He breathed deeply and the moonlight that shone so bright in his eyes trailed down his face. Glistening tracks stood out in the shadows. When his breath hitched neither of us said anything. When it didn't happen again I knew he was still holding back.
"You're not a fraud," I said into the silence.
There are moments in life, sometimes brief and sometimes drawn out, that stand out from everything else. They're the ones that you just know will stick with you for the rest of your days. I never used to be good at spotting them because you can't live in the moment when all of them were about surviving.
But I started to learn.
That moment between me and Bruce, all the words that led up to it and the minutes he took to finally allow himself to feel what was bubbling away under the surface, was one of them.
10 March 2021
Hi Tom,
I hate stepping out of my shadows. Even after all these years of Avenger affiliation they're where I find my comfort and strength. I can appear in front of cameras and manipulate a room full of politicians and bring the fight to the streets of a city, but stick me in shadows and I'll do my best work.
I step out of them only when necessary because stepping back in gets harder with every bit of exposure. And those rare moments came as a conscious choice because it was needed. So imagine my fury when I'm pulled from the protections of the shadows for nothing more than gossip.
Either the snap-happy tourists outside the WOOPS building in the city weren't just tourists or one of them recognised me and sold their photos for some quick cash. The photos have since been splashed across the internet and a few print outlets, each accompanied by an article as speculative as the last.
In amongst the lazy journalism and not-so-veiled insults about the way I looked was an accusation that fuelled a fire I hadn't felt for a long time. The anger flashed through my veins, so hot they ached with the burn of it for hours after it had died down.
A claim that all the Avengers had done since Thanos was enjoy downtime.
The comment was so throwaway I doubt most people would have noticed they'd read it, yet it still would have burrowed into their subconscious and laid a rotten foundation from which to view the team.
The idea that they weren't doing anything when they were the busiest they'd ever been had me seeing so much red I spent half the day in the gym.
Domestic threats, international, planetary, galactic, intergalactic. Weapons and drugs off the streets, human trafficking halted, bank robberies stymied, persons of interest put away. Political battles waged and won behind closed doors, strengthened allegiances on earth and new ones struck up beyond it. Vulnerable children looked after, post-decimation clean up, post-disaster clean-up, welcoming refugees from space, visits into schools and hospitals and communities. And, quietest of all, the continued and determined search for a way to bring everyone back.
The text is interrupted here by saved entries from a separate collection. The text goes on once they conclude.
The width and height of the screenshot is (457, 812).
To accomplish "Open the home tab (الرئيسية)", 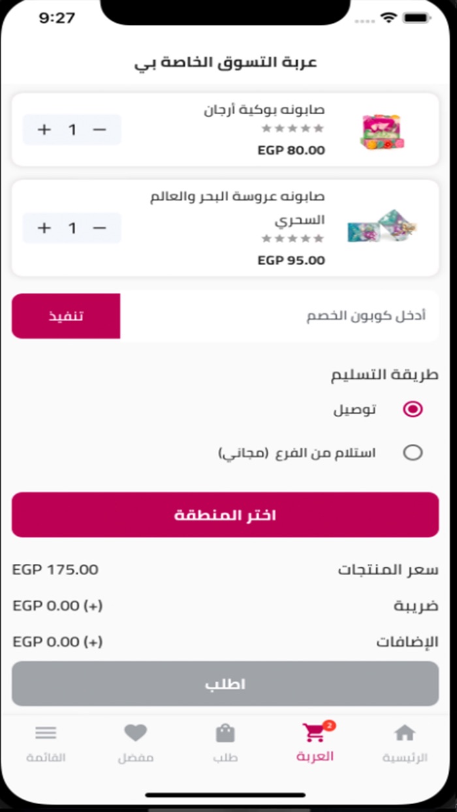I will (405, 742).
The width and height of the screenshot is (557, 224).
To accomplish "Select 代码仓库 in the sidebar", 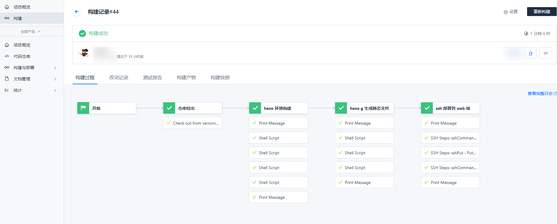I will tap(22, 56).
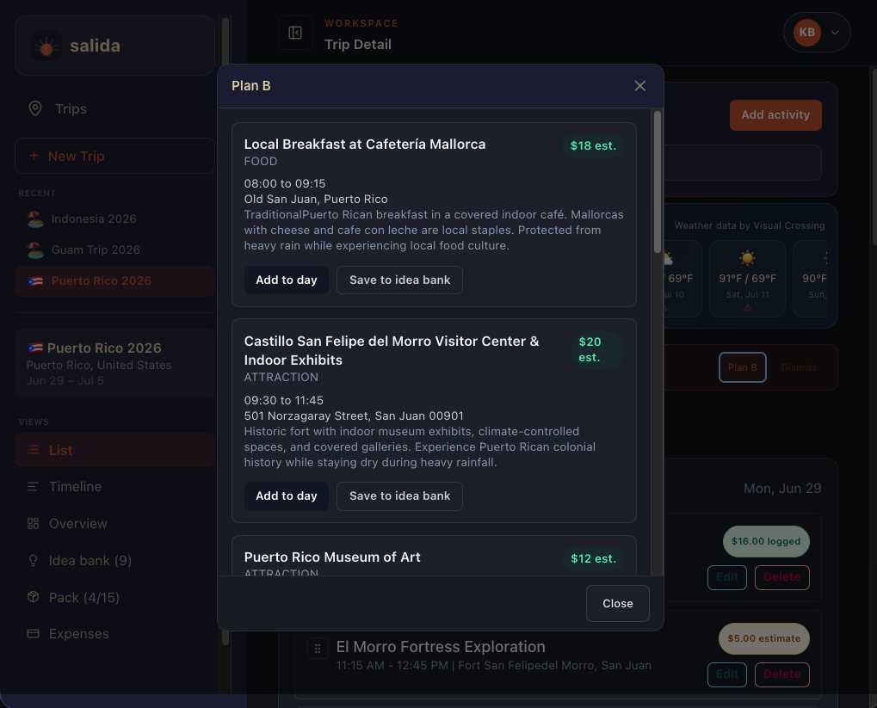Add Cafetería Mallorca breakfast to day

[x=287, y=280]
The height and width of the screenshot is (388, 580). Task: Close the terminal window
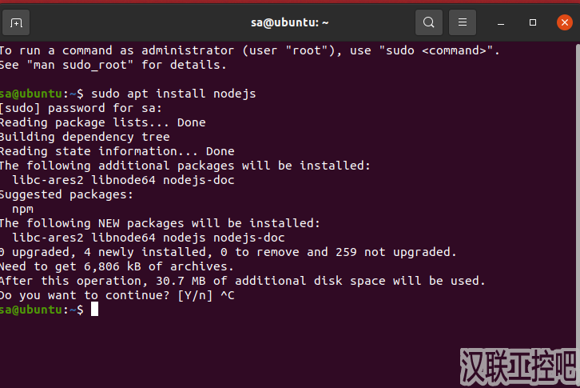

All while battling personal demons, finding a way to survive in a world full of reminders and, in one case, running a country.
The team didn't deserve the casual comments that lead to casual contempt for their very existence.
"Friday," I said into the empty room after a few hours of contemplation and much icing of my knuckles, which were left very much battered after my visit to the gym.
"Yes Director?"
I took a few seconds before answering, keen to make sure my thoughts were clear in my mind. Was it petty, what I was about to ask? Did it really matter, even if I instigated it without any petty intentions there was always bound to be people out there who thought otherwise.
"I need you to put together a report, please," I said, regardless of what people might think in the short-term it was probably something with a long-term benefit that I should have considered before, "an analysis of everything the Avengers have been involved in. All the crime and plots they've managed to stop. In progress, pre-emptively, anything you think is appropriate. And all their interactions with the world since losing half of it. For a balanced view you should probably include things we could have done better and the things we weren't able to stop. When you're done can you send a copy to Rhodey."
This sort of detailed report warranted an in depth discussion, it was the type of transparency that had the potential to be a curse of epic proportions.
"Right away, Director."
"And Friday, after this first report let's make it quarterly."
"Of course-" There was a hesitation as if something had caught her attention, which was the sort of touch only Tony could bring to technology. "It looks like your grocery delivery is here, Director. Aaron is already halfway to the compound."
"What, no warning?"
"It seems he followed the Boss through the gate."
"What?" I jumped from my chair and spoke over Friday, who took my surprise as a request to repeat herself. "Goddamn Tony Stark."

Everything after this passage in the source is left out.